◆ Text under study ◆
# # # # #

CHEMO II THE REBOOT DAYS 80 & 81

Fight, focus and thrust.

Saturday and I wake groggy, not sure why but I take time taking my vitals and getting up for breakfast. With my morning meds down me I start to contemplate the Christmas decorations. I seek out the boxed tree in the garage and bring it into the lounge where I fit the parts together. As it is a tree that folds down it can be sited away from the TV and in a defined space. Of course it is also symmetrical which makes life so much easier. Having got the tree erected its time to put the new light on it, however this is not to be easy. I find the new ten metre string of lights has been put into the packaging in what is the equivalent of a Gordian knot. It takes me, my partner and my eldest a considerable time to disentangle the mass of wire. Eventually the light are in a string that can be put on the tree. With the first lights on its time to get up into the loft to bring down the Christmas boxes.

With the boxes down and open I am able to sort out two more sets of lights and get then draped around the tree. With the illuminations up everyone sets about dressing the tree stating with the drops and the baubles that have been gifts over the years, after that comes the more run of the mill baubles. Of course Red Sonia, the families traditional tree fairy, sits atop the tree. With the tree lit and dressed the family start on the stairs and the dining room. With every thing done the Christmas boxes get packed up with the unused decorations and it is down to me to get them back into the loft.

# # # # #

◆ Using the information ◆
(a) According to the blog post, how long is the new string of lights?
(b) Rewrite the paragraph of the blog post that begins "With the boxes down and open" as a bulleted list, keeping its main facts.
(c) List every room or part of the house that the blog post mentions.

◆ Listed entries ◆
# # # # #

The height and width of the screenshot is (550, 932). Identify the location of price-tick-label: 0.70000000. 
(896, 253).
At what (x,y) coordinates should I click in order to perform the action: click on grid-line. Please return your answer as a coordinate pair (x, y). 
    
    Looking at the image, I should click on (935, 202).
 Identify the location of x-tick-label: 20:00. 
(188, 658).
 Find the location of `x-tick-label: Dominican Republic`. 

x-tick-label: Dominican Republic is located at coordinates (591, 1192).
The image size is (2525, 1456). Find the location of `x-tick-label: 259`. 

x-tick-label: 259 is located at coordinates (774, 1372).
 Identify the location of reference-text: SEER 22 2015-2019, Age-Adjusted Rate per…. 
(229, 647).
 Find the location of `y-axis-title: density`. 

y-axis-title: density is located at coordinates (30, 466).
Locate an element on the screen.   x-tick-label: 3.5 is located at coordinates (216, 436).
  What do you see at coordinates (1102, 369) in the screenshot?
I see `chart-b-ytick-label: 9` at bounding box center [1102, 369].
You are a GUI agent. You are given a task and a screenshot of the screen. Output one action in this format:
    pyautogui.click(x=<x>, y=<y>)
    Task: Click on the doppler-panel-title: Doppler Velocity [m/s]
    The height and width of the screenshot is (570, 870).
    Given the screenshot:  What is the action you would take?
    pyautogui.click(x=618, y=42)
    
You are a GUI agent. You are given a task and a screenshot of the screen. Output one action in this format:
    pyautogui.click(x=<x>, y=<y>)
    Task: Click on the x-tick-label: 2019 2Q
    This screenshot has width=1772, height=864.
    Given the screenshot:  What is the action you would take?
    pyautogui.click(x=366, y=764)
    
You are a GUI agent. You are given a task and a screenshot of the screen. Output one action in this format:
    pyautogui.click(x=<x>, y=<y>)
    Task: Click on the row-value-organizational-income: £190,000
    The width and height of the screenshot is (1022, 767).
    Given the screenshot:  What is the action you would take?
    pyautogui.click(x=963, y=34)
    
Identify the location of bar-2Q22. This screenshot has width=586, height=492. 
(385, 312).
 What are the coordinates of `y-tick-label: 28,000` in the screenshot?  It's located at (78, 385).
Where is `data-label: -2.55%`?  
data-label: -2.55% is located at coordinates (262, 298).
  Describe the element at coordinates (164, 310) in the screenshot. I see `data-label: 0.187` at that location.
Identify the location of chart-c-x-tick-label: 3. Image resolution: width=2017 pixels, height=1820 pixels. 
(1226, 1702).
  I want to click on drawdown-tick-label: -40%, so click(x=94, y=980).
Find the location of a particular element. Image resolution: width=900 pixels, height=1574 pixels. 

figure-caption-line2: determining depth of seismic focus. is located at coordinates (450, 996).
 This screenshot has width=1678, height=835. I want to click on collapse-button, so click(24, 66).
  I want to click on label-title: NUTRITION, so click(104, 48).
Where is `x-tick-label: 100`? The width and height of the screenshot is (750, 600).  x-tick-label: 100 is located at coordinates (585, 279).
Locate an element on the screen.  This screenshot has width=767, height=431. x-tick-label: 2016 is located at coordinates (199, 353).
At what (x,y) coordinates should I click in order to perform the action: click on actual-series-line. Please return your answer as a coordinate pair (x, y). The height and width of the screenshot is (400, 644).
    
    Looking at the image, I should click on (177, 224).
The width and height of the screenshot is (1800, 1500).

# # # # #

◆ Solutions to the tasks ◆
(a) Ten meters.

(b)
- Two more sets of lights are taken from the Christmas boxes and draped around the tree.
- Everyone dresses the tree, first with the drops and baubles received as gifts over the years, then with the more ordinary baubles.
- Red Sonia, the family's traditional tree fairy, sits atop the tree.
- The family then decorates the stairs and the dining room.
- The unused decorations are packed back into the Christmas boxes, and the writer returns them to the loft.

(c)
- Garage
- Lounge
- Loft
- Stairs
- Dining room